**Problem:** Taking the line with "Given: Click Build menu item" as the first, copy every line through the end of the records below exactly. Do not include pictures.

Stored records:
►

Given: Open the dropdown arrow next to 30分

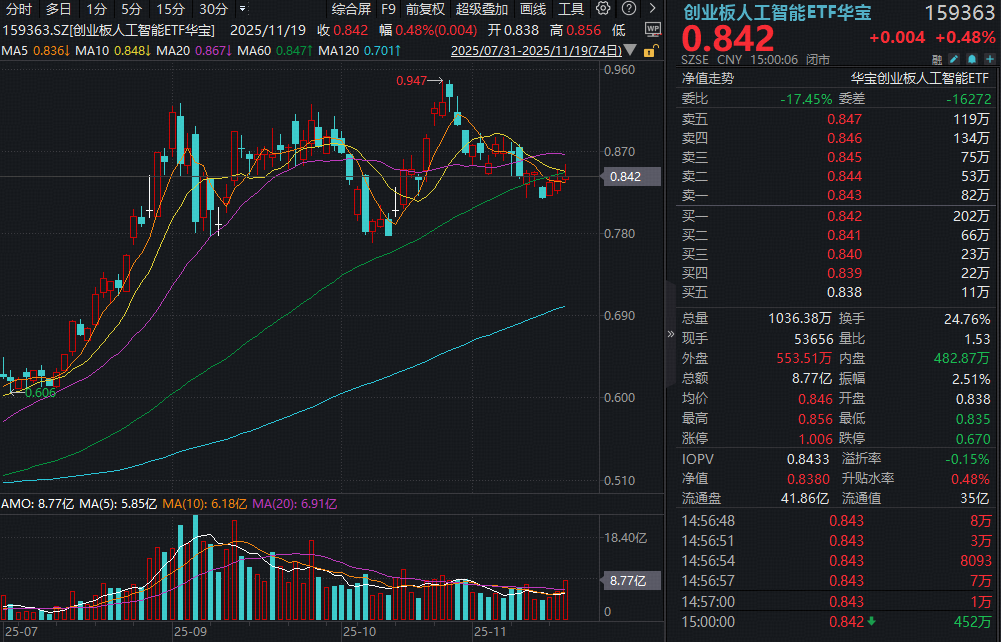Looking at the screenshot, I should pyautogui.click(x=240, y=8).
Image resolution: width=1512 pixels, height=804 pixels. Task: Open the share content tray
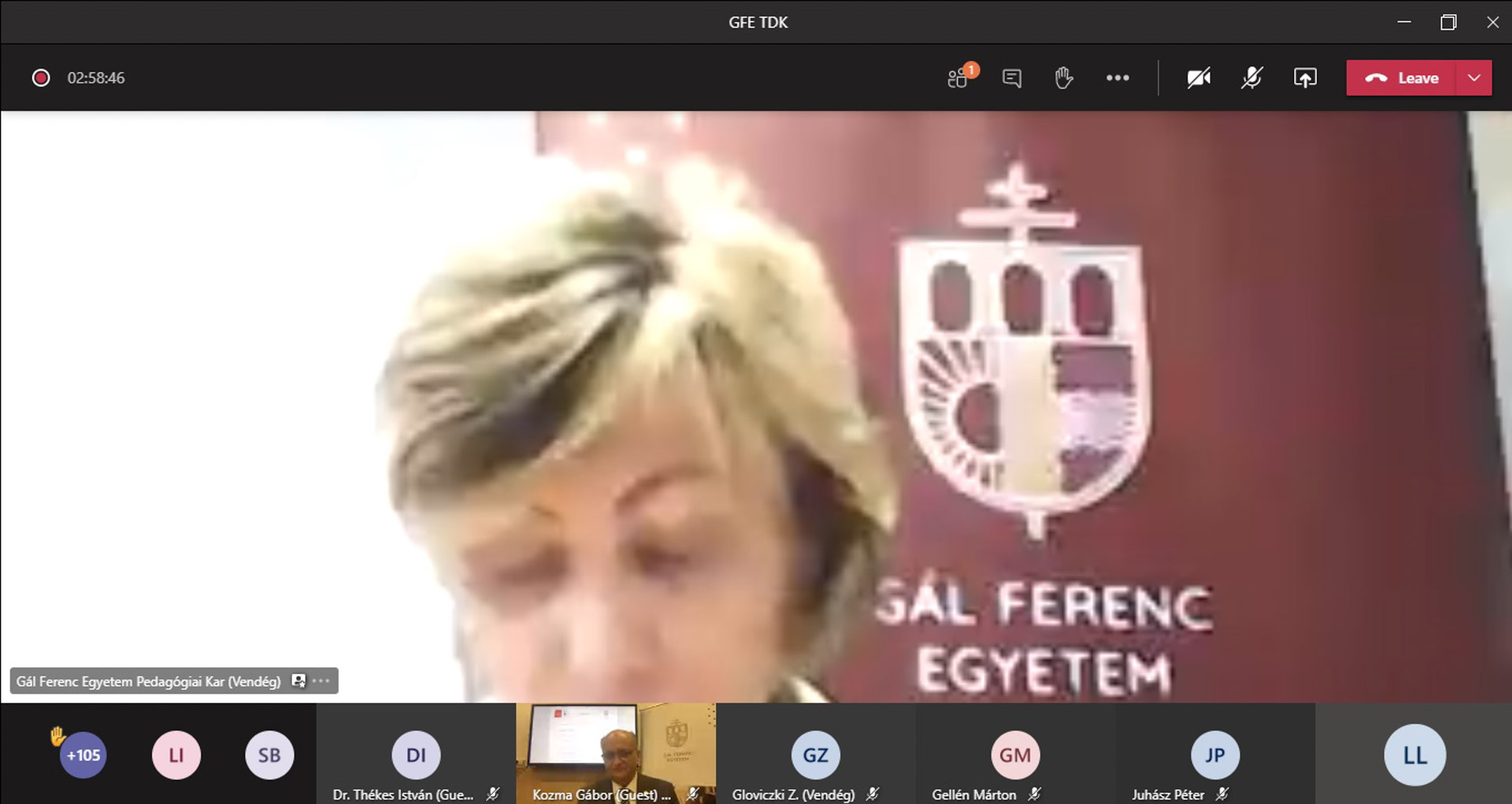1305,78
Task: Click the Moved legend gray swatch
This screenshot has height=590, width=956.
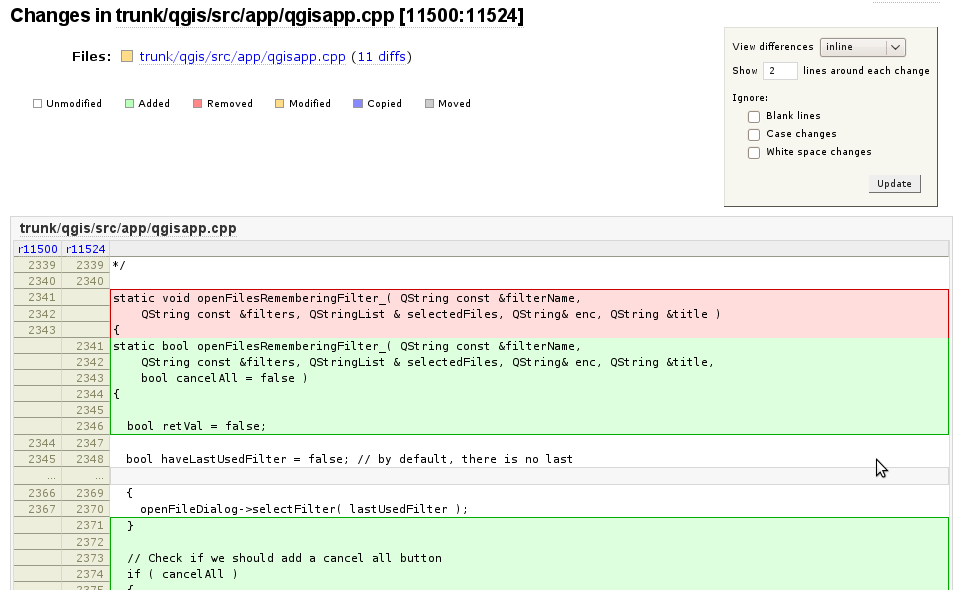Action: click(429, 104)
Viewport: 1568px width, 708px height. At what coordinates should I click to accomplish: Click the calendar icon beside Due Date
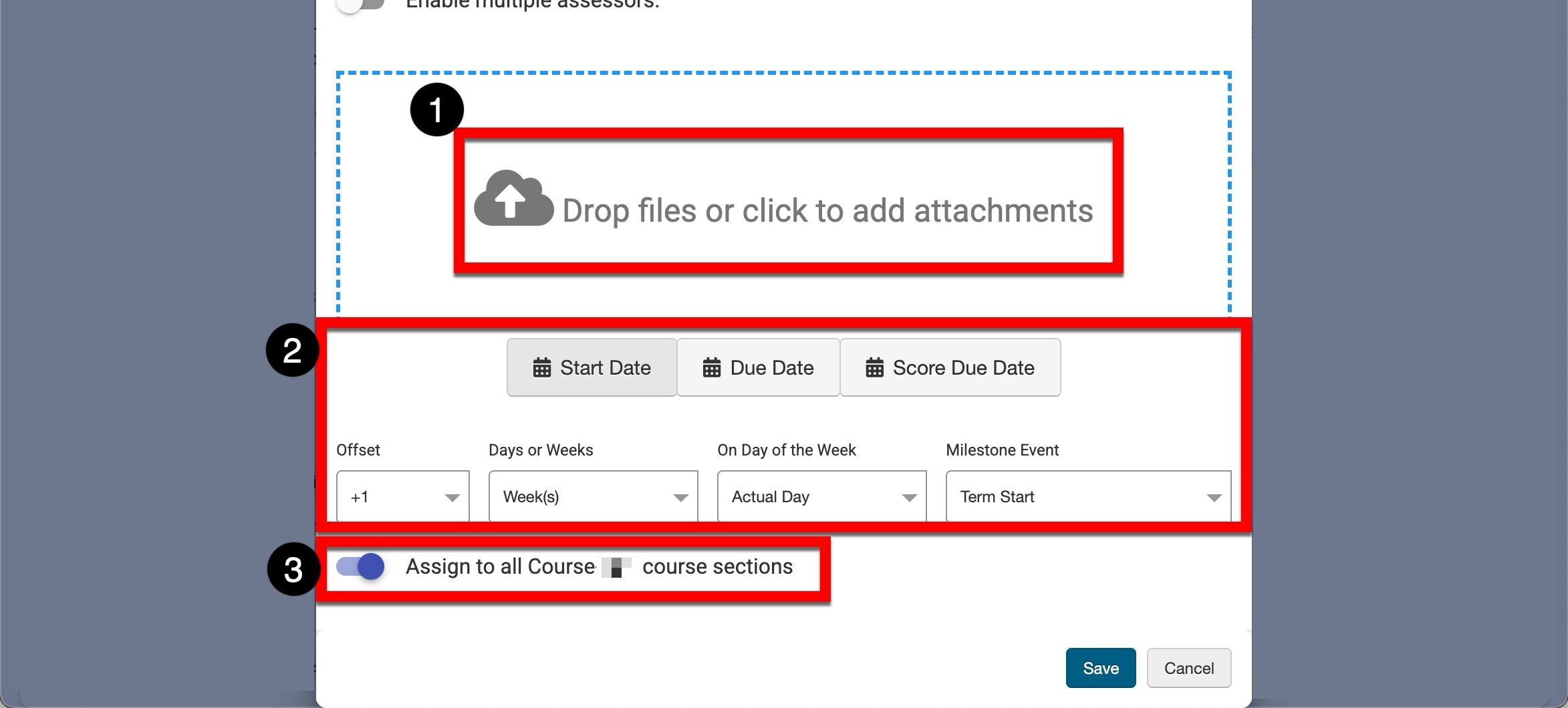(x=712, y=368)
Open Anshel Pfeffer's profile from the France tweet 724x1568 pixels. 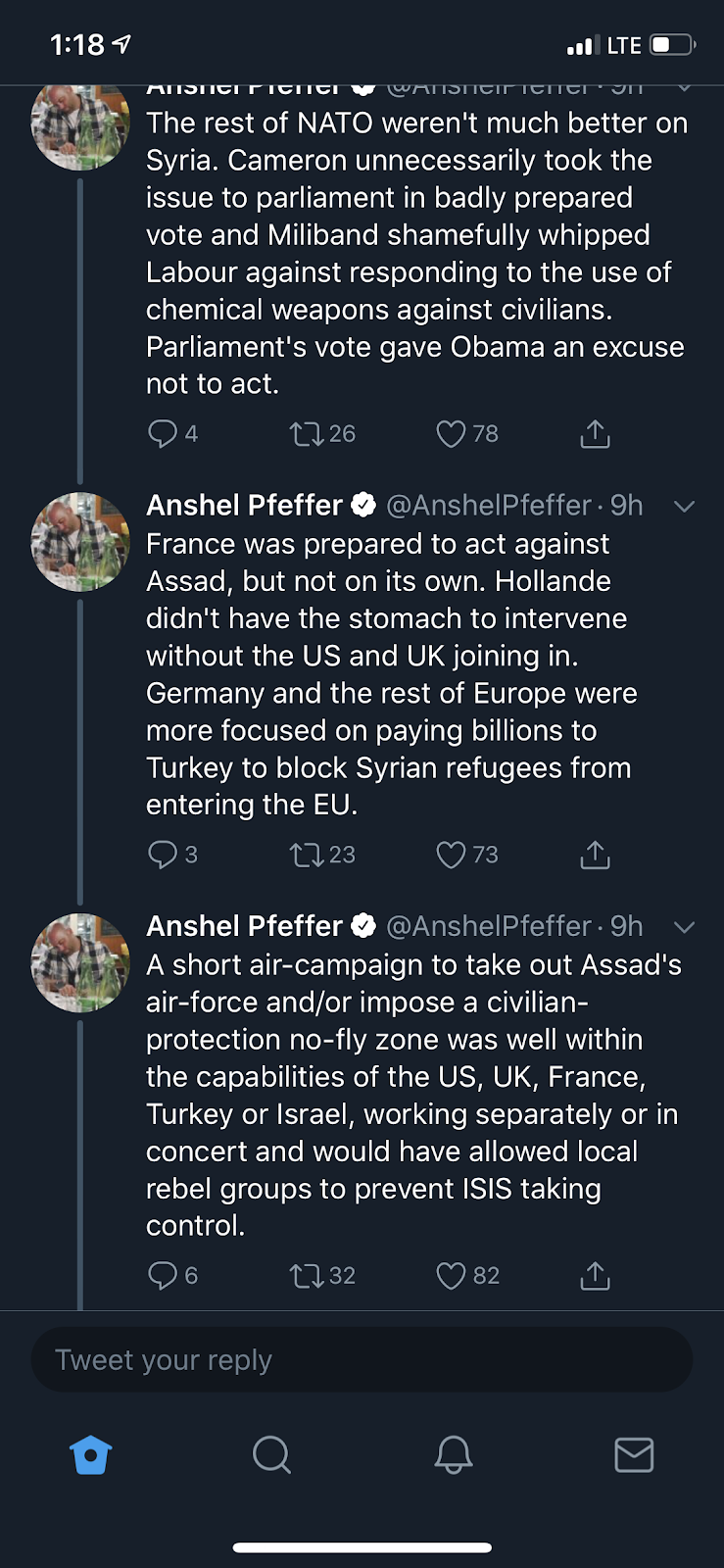pos(80,542)
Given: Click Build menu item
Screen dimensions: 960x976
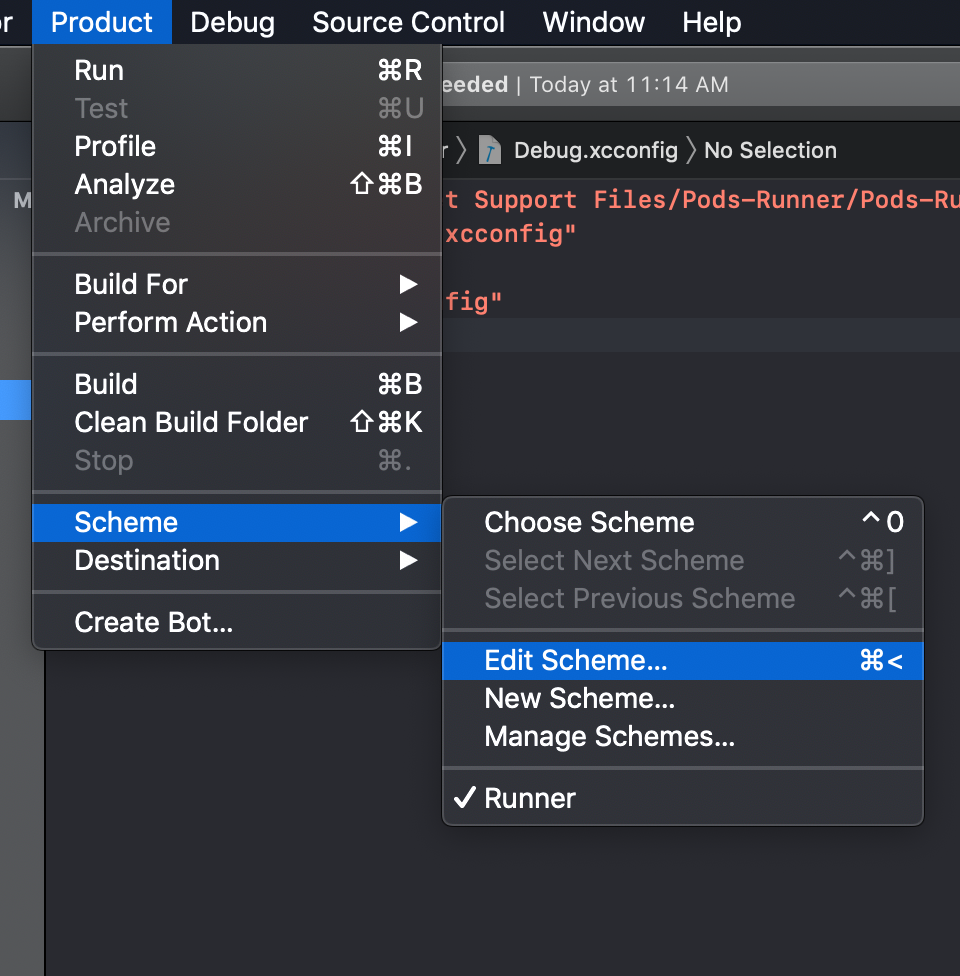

◄

**Task output:**
Given: Click Build menu item
Screen dimensions: 960x976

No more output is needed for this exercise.